La commission des affaires sociales examine, ce mercredi 7 mai, la proposition de loi qui ouvrira la journée d'initiative parlementaire du groupe "Libertés, indépendants, Outre-mer et territoires" programmée la semaine prochaine, jeudi 15 mai, dans l'hémicycle de l'Assemblée nationale. Présenté par Estelle Youssouffa, le texte vise à "étendre l'aide médicale de l’Etat [AME] à Mayotte".
La proposition de loi aurait déjà suscité l'ire du ministre chargé de la Santé et de l'Accès aux soins, Yannick Neuder. Avant même son examen en commission des affaires sociales, ce mercredi 7 mai, et sa discussion dans l'hémicycle, jeudi 15 mai. Selon Le Canard enchaîné le ministre issu des Républicains a refusé de soutenir le texte de la députée de Mayotte, Estelle Youssouffa (LIOT) : "Impossible que je soutienne ce texte ! Pas question que je sois mis au ban à cause de tes calculs politiques", lui aurait-il déclaré, avant de décoller pour l'archipel avec la délégation emmenée par le président de la République, Emmanuel Macron, qui y a effectué un déplacement il y a deux semaines.
Visant à "étendre l'aide médicale de l’Etat à Mayotte", la proposition de loi va être examinée à la commission des affaires sociales avant d'être débattue lors de la journée d'initiative parlementaire du groupe LIOT. Huit textes ont été inscrit à l'ordre du jour de cette journée par le groupe présidé par Laurent Panifous. Et le premier a être débattu sera celui d'Estelle Youssouffa.
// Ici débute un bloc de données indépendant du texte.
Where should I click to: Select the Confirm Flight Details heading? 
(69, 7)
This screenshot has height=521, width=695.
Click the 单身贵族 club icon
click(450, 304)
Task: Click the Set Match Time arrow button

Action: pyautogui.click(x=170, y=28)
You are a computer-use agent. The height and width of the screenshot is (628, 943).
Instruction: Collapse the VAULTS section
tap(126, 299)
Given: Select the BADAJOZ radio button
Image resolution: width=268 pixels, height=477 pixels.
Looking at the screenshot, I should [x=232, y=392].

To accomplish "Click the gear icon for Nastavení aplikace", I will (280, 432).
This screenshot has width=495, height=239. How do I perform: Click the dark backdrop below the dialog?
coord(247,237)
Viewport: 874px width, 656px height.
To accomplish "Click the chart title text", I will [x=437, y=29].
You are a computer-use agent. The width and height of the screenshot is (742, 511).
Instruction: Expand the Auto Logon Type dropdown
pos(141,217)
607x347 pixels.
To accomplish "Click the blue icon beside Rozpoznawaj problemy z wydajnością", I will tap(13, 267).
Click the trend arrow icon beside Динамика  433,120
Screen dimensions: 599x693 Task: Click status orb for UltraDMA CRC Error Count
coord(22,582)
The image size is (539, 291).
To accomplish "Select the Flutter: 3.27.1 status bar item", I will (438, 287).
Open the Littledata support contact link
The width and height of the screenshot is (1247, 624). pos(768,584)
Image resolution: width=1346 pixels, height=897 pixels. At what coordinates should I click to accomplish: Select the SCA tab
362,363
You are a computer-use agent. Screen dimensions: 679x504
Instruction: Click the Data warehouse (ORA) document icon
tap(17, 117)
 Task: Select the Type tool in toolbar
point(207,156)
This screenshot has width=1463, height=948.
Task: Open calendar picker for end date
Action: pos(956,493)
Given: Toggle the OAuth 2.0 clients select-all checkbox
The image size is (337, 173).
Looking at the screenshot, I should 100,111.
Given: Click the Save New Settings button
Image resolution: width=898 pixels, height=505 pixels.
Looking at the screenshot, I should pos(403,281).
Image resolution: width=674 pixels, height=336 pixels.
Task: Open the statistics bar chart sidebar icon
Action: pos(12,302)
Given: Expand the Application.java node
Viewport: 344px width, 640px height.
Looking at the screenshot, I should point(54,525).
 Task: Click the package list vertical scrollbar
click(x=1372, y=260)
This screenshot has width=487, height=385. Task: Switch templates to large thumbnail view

Comme nous l'expliquions dans un précédent article, cette proposition de loi a pour objectif de désengorger le seul centre hospitalier (CHM) de l'archipel, qui assure actuellement 72 % de l'offre de soins à Mayotte. L'île est confrontée une immigration irrégulière en provenance des Comores qui se tourne massivement vers les services d'urgence du CHM pour des raisons de gratuité des soins. Selon l'Agence régionale de santé (ARS) de Mayotte, 85 567 patients étrangers y ont été soignés en 2022, tandis que 93 626 Français l'ont été pour cette même année.
Résultat de cette situation : "une prise en charge trop tardive de pathologies qui nécessiteraient pourtant une intervention plus en amont" et "une hausse des coûts de santé", car "des soins tardifs, prodigués dans un contexte d’urgence, se révèlent plus coûteux et moins efficaces, constituant ainsi un surcoût significatif pour l’ensemble du système", explique la rapporteure dans l'exposé des motifs de son texte.
Estelle Youssouffa plaide donc pour l'instauration de l'AME à Mayotte, seul département français où celle-ci ne s'applique pas. "L’absence de ce dispositif, qui permet la prise en charge des dépenses de santé des étrangers sans titre de séjour régulier, soulève d’importants enjeux de santé publique, aussi bien pour le public concerné que pour l’ensemble de la population de l’île", souligne-t-elle.
Il y a deux ans déjà, Estelle Youssouffa avait lancé le débat dans une question écrite au gouvernement. Et en mars 2024, le ministère du Travail, de la Santé et des Solidarités de Catherine Vautrin, la ministre de tutelle de Yannick Neuder, avait répondu : "Il n'apparaît pas envisageable à court terme de déployer le dispositif de l'aide médicale d'Etat et des soins urgents aux personnes en situation irrégulière à Mayotte".
Aujourd'hui, la députée mahoraise persiste et signe. "Une telle mesure améliorerait la prévention, réduirait les coûts liés aux interventions tardives et renforcerait la cohésion sanitaire sur l’île. Elle est d’autant plus cruciale face aux risques épidémiques actuels, afin de préserver la santé de tous et de consolider la solidarité territoriale", indique-t-elle, estimant que la fin de cette exception au droit commun permettrait de "consacrer le montant normal à la santé des Français de Mayotte". Et d'appuyer ses explications et ses arguments avec plusieurs rapports publiés ces dernières années (mission d'information du Sénat en 2022 sur l'accès aux soins à Mayotte, rapport de l'Assemblée nationale en 2023 sur les enjeux migratoires, rapport du Défenseur des droits en 2020).
"Les débats promettent d'être animés", anticipait Estelle Youssouffa fin avril, lors d'une conférence de presse.